Afghanistan’s proximity to Iran has exacerbated the dilemma. One of the greatest areas of problem is Herat, which is located close to the border of Iran. Many Afghani workers who lost their jobs in the economic collapse crossed into Iran for work, and came back hooked on the drug. One of the largest drug roads in Afghanistan stations in Herat, leading through Iran and from there into Turkey and other parts of Europe. There are also people who were forced to flee Afghanistan decades past to Iran and Pakistan, and are now returning home with drug dependencies.

Additionally, the government of Afghanistan has been entirely ineffectual in helping those who have been affected by drug use; on an official level, the government simply isn’t doing enough. The national budget sets aside a pitiful amount per year in order to help those with drug dependencies—an amount that averages to be £1.25 per user per year. The treatment facilities are understaffed of doctors and possess inadequate supplies. On top of there being a very long waitlist for treatment programs, the programs themselves are rudimentary, the entire “treatment” being that the people just go “cold turkey.” Many users leave before the first week is through.
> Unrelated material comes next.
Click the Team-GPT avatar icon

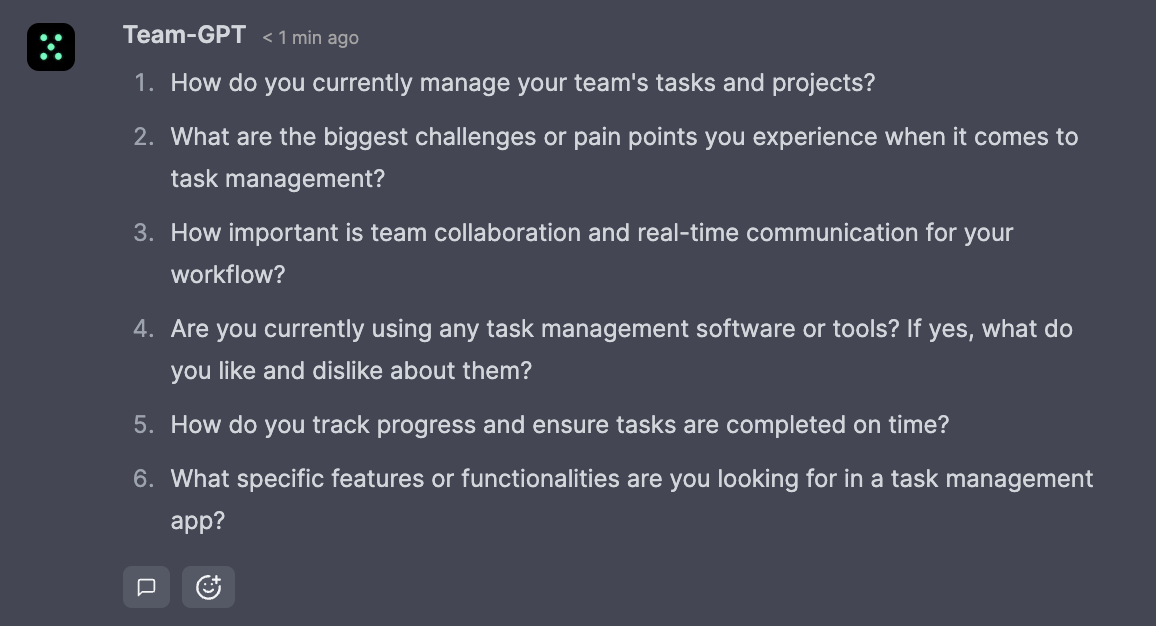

However, the underside of this business is even more insidious than that. Many members of the government are covertly involved in the industry themselves. Drug traffickers bribe Afghani government officials to allow their market to continue, and some government members are even themselves involved in trafficking. Drug traffickers become rich while the impoverished opium growers are the people who are prosecuted and victimized by the government. Both the Taliban and government promote opium production, as the results benefit each. Outside of it all, the United States turns a blind eye to what it does not consider to be a primary concern. The nation of Afghanistan is caught in a destructive and perpetuating circle: instability in the country leads to opium production, which generates money for weapons and soldiers, which then creates an environment in which drug traffickers thrive and create more instability.

Foreign nations who claim to be working to help the people of Afghanistan must cease ignoring the problems with drug traffickers that they are helping to create, and change must be effected in the Afghani government itself. Focus must be returned to helping the people. Instead of penalizing the average citizens, action must be taken against the duplicitous government officials and the drug traffickers who exploit the people.

* It should be noted that complications arise when attempting to determine drug usage in a population—for example the selected sample population or the willingness of users to undergo a test—so these statistics should be taken as approximations.